A repristinação atípica da condição da ação penal do art. 129, caput e §6º, do Código Penal no âmbito da Lei Maria da Penha.

Uma nova visão da repristinação sob o ponto de vista das condições da ação nos crimes de lesão corporal contra a mulher no ambiente doméstico e familiar

16/01/2020 às 15:57

Resumo:


  • A Lei Maria da Penha (Lei nº 11.340/06) não se aplica aos crimes de lesão corporal leve e culposa contra a mulher no âmbito doméstico ou familiar, fazendo com que a ação penal seja de natureza pública incondicionada.

  • O artigo 41 da Lei Maria da Penha exclui a aplicação da Lei nº 9.099/95 para esses crimes, restabelecendo assim a condição de procedibilidade prevista no Código Penal, ou seja, não impondo qualquer condição.

  • O Supremo Tribunal Federal já se posicionou sobre o tema, confirmando a constitucionalidade do artigo 41 da Lei Maria da Penha e a natureza incondicionada da ação penal nos crimes de lesão corporal leve e culposa praticados contra a mulher no ambiente doméstico ou familiar.

Resumo criado por JUSTICIA, o assistente de inteligência artificial do Jus.

Trata do instituto da repristinação da condição da ação dos crimes de lesão corporal leve e culposa no âmbito da Lei nº 11.340/06.

Poucas dúvidas ainda pairam sobre a condição de procedibilidade dos crimes de lesão corporal leve - art. 129, caput - e culposa - art. 129, § 6º, ambos do Código Penal - CP - no âmbito da Lei Maria da Penha - Lei nº 11.340/06, contudo, necessário tecer alguns comentários sobre o que a sucessão de leis afetas ao tema proporcionou, passando muitas das vezes despercebida pelos aplicadores do direito.

Este artigo se propõe a debater a repristinação, instituto previsto na Lei de Introdução às Normas do Direito Brasileiro - LINDB - Decreto-Lei nº 4.657, de 4 de setembro de 1942, com redação dada pela Lei nº 12.376, de 2010 - atual nomenclatura da antiga Lei de Introdução ao Código Civil - LICC, norma que tem como finalidade regulamentar e reger outras normas jurídicas, indicando como devem ser interpretadas, suas vigências e suas eficácias, determinando seus modos de aplicação e entendimento no tempo e no espaço.

----

### Lista de tarefas
a. Responda, com base no artigo sobre repristinação:
(i) Segundo o resumo, que lei o artigo 41 da Lei Maria da Penha afasta nos crimes de lesão corporal leve e culposa contra a mulher?
(ii) Em que data e hora o artigo foi publicado?
(iii) Qual lei deu a redação atual da Lei de Introdução às Normas do Direito Brasileiro?
b. Reproduza sem alterações o trecho do artigo sobre repristinação que vai de "Poucas dúvidas ainda" a "aplicadores do direito.".
Os dados abaixo provêm de outra fonte.

### Dados fornecidos
----

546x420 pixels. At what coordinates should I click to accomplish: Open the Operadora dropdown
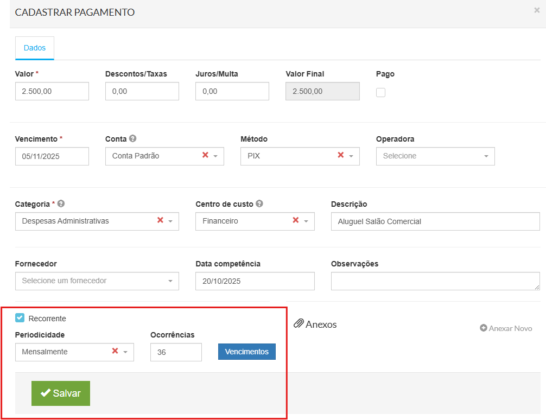pos(435,156)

----

### Respostas aos problemas
a.
(i) A Lei nº 9.099/95.
(ii) Em 16/01/2020, às 15:57.
(iii) A Lei nº 12.376, de 2010.

b.
Poucas dúvidas ainda pairam sobre a condição de procedibilidade dos crimes de lesão corporal leve - art. 129, caput - e culposa - art. 129, § 6º, ambos do Código Penal - CP - no âmbito da Lei Maria da Penha - Lei nº 11.340/06, contudo, necessário tecer alguns comentários sobre o que a sucessão de leis afetas ao tema proporcionou, passando muitas das vezes despercebida pelos aplicadores do direito.